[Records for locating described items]
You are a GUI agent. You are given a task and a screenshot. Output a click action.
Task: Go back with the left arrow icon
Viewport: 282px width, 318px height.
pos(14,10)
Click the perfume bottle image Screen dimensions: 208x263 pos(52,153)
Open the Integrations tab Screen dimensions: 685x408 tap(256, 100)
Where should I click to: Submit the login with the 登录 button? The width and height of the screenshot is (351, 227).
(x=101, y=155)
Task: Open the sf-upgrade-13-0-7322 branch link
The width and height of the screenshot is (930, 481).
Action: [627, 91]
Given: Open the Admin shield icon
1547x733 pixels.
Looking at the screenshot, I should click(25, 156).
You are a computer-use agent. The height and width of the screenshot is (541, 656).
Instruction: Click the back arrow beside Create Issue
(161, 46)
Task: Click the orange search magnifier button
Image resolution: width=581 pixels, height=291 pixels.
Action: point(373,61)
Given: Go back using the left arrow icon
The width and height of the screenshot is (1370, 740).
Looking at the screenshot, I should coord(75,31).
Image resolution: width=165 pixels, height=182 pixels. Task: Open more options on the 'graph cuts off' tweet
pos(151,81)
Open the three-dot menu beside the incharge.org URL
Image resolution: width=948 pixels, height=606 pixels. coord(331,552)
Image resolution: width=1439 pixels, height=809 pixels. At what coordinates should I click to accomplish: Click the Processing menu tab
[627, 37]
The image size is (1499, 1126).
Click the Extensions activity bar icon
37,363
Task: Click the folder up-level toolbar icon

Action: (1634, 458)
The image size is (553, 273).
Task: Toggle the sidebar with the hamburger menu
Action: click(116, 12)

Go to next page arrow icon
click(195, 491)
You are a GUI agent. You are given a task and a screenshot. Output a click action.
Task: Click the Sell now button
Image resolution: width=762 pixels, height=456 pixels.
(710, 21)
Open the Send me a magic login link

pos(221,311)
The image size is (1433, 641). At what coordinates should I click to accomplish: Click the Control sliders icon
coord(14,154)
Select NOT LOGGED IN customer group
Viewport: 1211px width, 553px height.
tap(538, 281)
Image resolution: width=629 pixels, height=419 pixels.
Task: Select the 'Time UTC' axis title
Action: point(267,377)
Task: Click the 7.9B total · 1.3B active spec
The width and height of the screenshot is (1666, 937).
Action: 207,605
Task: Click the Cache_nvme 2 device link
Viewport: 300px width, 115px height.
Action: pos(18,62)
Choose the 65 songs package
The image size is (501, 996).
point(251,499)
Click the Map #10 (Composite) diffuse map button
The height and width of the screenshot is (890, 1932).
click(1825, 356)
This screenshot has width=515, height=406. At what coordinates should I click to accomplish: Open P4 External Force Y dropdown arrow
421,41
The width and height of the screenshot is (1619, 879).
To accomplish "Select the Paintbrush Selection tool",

- [GIVEN TASK]
Pull out each line of the records above that includes the word "Open", copying those lines in full.

- [COMPLETE ANSWER]
Open the Integrations tab Screen dimensions: 685x408 tap(256, 100)
Task: Open the sf-upgrade-13-0-7322 branch link
Given: Open the Admin shield icon
Image resolution: width=165 pixels, height=182 pixels. Task: Open more options on the 'graph cuts off' tweet
Open the three-dot menu beside the incharge.org URL
Open the Send me a magic login link
This screenshot has width=515, height=406. At what coordinates should I click to accomplish: Open P4 External Force Y dropdown arrow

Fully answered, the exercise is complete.